GAINESVILLE, Fla. — Seabirds are known for traveling vast distances — as much as 8 million kilometers in a lifetime. But just how these birds navigate over long stretches of open water remains a mystery.
Now, thanks to a three-year, $1.35 million grant from the Human Frontier Science Program (HFSP), a team of researchers including a University of Florida scientist will investigate whether seabirds use low-frequency sound waves called infrasound to stay on course.
Knowing how seabirds move around the globe could enhance future conservation efforts, said Mathieu Basille, one of the team’s co-primary investigators.
“Understanding how seabirds navigate across the ocean could ultimately help reducing the number of birds that die due to human causes, such as bycatch or pollution. This is especially important since current conservation mostly targets breeding sites,” said Basille, an assistant professor with the UF Institute of Food and Agricultural Sciences based at the UF/IFAS Fort Lauderdale Research and Education Center.
In addition to Basille, the seabird research team includes Samantha Patrick of the University of Liverpool, Susana Clusella-Trullas of Stellenbosch University, South Africa, and Jelle Assink of the Royal Netherlands Meteorological Institute.
Basille will analyze seabird movements and help the team determine whether seabirds use infrasound to map out migration routes.
Infrasound is generated by geological or meteorological movement. “Humans can’t hear infrasound, but if it’s particularly strong, they may feel it as a vibration,” Basille explained.
However, some animals, such as seabirds, are thought to have special sensory organs that allow them to perceive infrasound we humans never notice.
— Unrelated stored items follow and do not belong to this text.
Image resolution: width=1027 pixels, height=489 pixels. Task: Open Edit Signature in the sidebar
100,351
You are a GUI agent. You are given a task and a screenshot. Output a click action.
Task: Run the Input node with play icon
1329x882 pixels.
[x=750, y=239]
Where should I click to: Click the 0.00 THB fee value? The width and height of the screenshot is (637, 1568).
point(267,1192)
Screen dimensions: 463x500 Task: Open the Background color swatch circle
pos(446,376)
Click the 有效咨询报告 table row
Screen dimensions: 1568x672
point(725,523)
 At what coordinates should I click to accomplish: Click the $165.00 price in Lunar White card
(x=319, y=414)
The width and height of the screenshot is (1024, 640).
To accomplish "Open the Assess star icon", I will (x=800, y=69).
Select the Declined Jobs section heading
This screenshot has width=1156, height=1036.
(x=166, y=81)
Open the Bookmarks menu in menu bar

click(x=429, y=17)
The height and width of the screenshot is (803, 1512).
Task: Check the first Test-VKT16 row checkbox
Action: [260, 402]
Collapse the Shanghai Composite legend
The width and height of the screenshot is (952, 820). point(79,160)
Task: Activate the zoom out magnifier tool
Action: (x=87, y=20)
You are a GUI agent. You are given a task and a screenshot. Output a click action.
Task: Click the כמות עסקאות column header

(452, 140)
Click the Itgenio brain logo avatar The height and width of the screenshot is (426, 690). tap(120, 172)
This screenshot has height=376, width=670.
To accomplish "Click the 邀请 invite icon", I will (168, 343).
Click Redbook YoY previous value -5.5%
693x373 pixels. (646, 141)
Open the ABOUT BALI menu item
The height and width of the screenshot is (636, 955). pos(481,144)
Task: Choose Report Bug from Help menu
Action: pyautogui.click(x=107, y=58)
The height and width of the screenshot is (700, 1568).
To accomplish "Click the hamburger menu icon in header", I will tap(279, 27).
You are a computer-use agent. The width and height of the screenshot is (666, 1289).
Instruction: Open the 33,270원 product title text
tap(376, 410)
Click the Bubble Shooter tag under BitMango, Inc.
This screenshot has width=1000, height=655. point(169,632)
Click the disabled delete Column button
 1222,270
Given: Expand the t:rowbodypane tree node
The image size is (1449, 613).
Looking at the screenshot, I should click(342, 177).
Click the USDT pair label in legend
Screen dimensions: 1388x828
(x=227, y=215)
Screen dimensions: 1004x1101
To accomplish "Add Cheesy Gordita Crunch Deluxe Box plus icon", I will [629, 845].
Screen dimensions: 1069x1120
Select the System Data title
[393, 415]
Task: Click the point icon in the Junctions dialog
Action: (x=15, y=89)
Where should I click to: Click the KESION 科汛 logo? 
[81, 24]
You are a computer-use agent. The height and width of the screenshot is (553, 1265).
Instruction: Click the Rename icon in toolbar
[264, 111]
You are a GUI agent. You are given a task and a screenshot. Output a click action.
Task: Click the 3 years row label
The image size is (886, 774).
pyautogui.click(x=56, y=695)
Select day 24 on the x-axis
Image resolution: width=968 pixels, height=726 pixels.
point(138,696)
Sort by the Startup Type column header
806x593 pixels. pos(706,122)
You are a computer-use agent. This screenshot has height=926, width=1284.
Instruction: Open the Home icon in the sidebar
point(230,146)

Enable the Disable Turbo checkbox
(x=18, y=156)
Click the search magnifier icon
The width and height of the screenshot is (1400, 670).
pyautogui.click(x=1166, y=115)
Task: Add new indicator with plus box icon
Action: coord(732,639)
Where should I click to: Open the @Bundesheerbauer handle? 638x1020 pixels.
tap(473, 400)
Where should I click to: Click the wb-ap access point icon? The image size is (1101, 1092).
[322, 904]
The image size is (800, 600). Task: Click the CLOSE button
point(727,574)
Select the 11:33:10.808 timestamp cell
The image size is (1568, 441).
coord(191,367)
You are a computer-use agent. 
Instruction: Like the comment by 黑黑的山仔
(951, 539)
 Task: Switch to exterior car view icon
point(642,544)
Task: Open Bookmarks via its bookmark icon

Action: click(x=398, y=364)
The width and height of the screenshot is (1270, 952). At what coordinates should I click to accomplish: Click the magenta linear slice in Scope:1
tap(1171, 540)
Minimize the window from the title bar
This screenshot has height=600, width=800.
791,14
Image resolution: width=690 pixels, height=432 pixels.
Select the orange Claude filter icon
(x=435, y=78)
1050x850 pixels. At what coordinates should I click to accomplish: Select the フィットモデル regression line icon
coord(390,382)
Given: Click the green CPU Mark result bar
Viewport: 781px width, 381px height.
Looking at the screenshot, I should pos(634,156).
Fortunately, the research team will have access to data from 60 monitoring stations that can detect infrasound signals around the globe. The team will compare this infrasound data to seabird movements from the Global Seabird Tracking database and to newly collected data from seabird tracking tags specially developed for this project, Basille said.
“Tracking tags will be deployed on albatrosses, which fly very long distances. Our tags will be the first to simultaneously record seabird movement and the infrasound signature of the surroundings,” Basille said.
Infrasound waves create ‘hills’ and ‘valleys’ of sound that birds may use like an atlas as they move around the globe, Basille said.
“If seabirds are using infrasound features to navigate, we would expect them to maneuver with respect to these features,” Basille said. “For example, birds may consistently fly along sound ridges, carefully avoid mountains or direct their long flight toward a specific feature.”
Unlike grants from other institutions, HFSP research grants don’t require that applicants submit preliminary experimental results. This encourages researchers to take risks and pursue the big questions in their fields, said Basille.
HFSP funded only four percent of grant applications this year, Basille said. The research team will begin work on the project in July.